* **Texto**
• • • •

Roberto Pompeu de Toledo

Jornalista e escritor fala sobre a história de São Paulo, da origem até sua transformação em centro comercial e financeiro no século 20

Jornalista e escritor, Roberto Pompeu de Toledo é também pesquisador da história da capital paulista e autor de dois livros sobre o tema. Em A Capital da Solidão (Objetiva, 2003), conta a história de São Paulo desde a origem até se tornar uma metrópole, em 1900. Em A Capital da Vertigem, lançado no ano passado pela mesma editora, narra a arrancada da cidade rumo à modernidade, do início do século 20 até 1954, ano em que a metrópole completou 400 anos. Nesta entrevista, Roberto fala sobre as pesquisas relacionadas aos livros e sobre a formação da megalópole paulistana como conhecemos hoje.


Devido às imigrações, São Paulo agregava diversas nacionalidades. Podemos dizer que a cidade, em determinado momento, era uma síntese de diferentes ideias provenientes de todo o mundo?

• • • •

Registros de um conjunto de dados:
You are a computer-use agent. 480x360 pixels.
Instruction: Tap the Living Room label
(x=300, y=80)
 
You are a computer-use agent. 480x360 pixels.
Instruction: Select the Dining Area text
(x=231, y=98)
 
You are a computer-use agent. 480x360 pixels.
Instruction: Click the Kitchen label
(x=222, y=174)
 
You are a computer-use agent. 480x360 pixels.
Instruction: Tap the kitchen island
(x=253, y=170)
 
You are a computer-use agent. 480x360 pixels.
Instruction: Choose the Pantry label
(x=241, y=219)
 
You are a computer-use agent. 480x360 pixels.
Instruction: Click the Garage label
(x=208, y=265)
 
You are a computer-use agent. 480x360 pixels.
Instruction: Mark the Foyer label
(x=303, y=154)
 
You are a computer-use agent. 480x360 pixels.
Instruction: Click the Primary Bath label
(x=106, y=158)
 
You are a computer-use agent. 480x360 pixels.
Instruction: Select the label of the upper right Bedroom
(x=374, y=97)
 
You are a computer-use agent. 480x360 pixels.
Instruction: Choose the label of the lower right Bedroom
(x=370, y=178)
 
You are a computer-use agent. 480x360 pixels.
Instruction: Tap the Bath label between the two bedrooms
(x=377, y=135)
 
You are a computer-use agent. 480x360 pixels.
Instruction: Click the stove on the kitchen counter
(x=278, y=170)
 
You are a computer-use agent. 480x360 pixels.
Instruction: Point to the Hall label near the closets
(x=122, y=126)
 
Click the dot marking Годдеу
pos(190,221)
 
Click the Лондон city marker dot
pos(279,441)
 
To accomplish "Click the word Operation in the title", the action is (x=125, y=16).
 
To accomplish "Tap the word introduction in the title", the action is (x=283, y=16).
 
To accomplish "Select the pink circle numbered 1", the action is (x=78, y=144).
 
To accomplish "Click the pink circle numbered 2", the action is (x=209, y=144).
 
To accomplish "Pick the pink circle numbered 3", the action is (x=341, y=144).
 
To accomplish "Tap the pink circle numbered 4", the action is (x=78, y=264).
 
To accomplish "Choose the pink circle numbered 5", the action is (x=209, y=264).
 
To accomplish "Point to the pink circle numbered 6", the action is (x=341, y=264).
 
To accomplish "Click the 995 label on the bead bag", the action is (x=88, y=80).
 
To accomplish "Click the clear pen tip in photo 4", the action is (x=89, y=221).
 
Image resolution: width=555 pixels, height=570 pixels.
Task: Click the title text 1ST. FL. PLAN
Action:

• • • •

* **Instruções**
(a) Transcreva do texto sobre Roberto Pompeu de Toledo o trecho que vai de "Jornalista e escritor, Roberto" até "como conhecemos hoje.".
(b) Liste, na ordem em que aparecem, todos os anos escritos em algarismos no texto sobre Roberto Pompeu de Toledo.

* **Respostas do exercício**
(a)
Jornalista e escritor, Roberto Pompeu de Toledo é também pesquisador da história da capital paulista e autor de dois livros sobre o tema. Em A Capital da Solidão (Objetiva, 2003), conta a história de São Paulo desde a origem até se tornar uma metrópole, em 1900. Em A Capital da Vertigem, lançado no ano passado pela mesma editora, narra a arrancada da cidade rumo à modernidade, do início do século 20 até 1954, ano em que a metrópole completou 400 anos. Nesta entrevista, Roberto fala sobre as pesquisas relacionadas aos livros e sobre a formação da megalópole paulistana como conhecemos hoje.

(b) 2003, 1900, 1954